**TÂCHES À EFFECTUER:**
**a.** Répondez à ces questions sur le texte consacré à la neutralité religieuse :
(i) Quel article de la Convention européenne des droits de l'homme le texte mentionne-t-il ?
(ii) Qu'est-ce qui, d'après la première phrase du texte, aurait été tout simplement interdit ?
(iii) D'où semble sortie, selon le texte, l'expression « meilleur vivre et travailler ensemble » ?
**b.** Mettez à jour la liste, depuis la ligne contenant « will tap(1190, 774). » jusqu'à celle contenant « Looking at the », toutes deux comprises. Remplacez « Instruction » par « Directive » sans rien modifier d'autre, et ne redonnez que ces lignes.

**TEXTE CITÉ:**
^^^^^^^^^^^^^^^^

Ce texte, je le voterai, bien qu'il tortille un peu de la plume et qu'il lui manque le courage de la clarté. Pour ma part, j'aurais tout simplement interdit toute forme de manifestation religieuse. Certes, il faudrait prendre en considération l'article 9 de la Convention européenne des droits de l'homme, mais il serait toujours possible de s'entendre sur la notion de « manifestation ».

Peu importe la religion ou le signe : quand on est en contact avec le public, en raison du respect du principe de neutralité, on n'exprime pas sa religion. Et que l'on ne vienne pas me dire qu'il s'agit d'une atteinte au « meilleur vivre et travailler ensemble » ! Qu'est-ce que cela signifie ? Cette expression semble tout droit sortie d'une pièce de boulevard !

^^^^^^^^^^^^^^^^

**LISTE FOURNIE:**
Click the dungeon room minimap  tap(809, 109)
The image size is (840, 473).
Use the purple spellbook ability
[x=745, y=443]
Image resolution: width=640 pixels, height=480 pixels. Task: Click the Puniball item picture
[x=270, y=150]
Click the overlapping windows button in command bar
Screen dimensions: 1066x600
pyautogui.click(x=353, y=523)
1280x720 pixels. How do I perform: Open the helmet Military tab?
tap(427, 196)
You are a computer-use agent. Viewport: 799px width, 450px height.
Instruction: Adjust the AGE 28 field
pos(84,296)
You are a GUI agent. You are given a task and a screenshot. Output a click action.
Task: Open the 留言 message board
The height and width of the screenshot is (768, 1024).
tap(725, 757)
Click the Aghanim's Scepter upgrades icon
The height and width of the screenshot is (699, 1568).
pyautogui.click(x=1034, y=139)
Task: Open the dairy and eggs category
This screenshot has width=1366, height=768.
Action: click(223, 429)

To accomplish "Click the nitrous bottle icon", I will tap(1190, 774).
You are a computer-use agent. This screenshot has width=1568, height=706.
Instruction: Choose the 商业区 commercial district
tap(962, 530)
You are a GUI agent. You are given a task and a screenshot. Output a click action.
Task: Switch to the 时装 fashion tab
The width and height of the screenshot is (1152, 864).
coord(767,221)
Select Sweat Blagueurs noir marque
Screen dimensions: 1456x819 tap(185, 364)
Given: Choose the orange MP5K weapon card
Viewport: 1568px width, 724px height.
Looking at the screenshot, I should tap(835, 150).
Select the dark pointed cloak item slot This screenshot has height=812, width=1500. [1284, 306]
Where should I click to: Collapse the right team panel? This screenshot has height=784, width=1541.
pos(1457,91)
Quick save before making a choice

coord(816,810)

^^^^^^^^^^^^^^^^

**SOLUTIONS:**
**a.**
(i) L'article 9.
(ii) Toute forme de manifestation religieuse.
(iii) D'une pièce de boulevard.

**b.**
To accomplish "Click the nitrous bottle icon", I will tap(1190, 774).
You are a computer-use agent. This screenshot has width=1568, height=706.
Directive: Choose the 商业区 commercial district
tap(962, 530)
You are a GUI agent. You are given a task and a screenshot. Output a click action.
Task: Switch to the 时装 fashion tab
The width and height of the screenshot is (1152, 864).
coord(767,221)
Select Sweat Blagueurs noir marque
Screen dimensions: 1456x819 tap(185, 364)
Given: Choose the orange MP5K weapon card
Viewport: 1568px width, 724px height.
Looking at the screenshot, I should tap(835, 150).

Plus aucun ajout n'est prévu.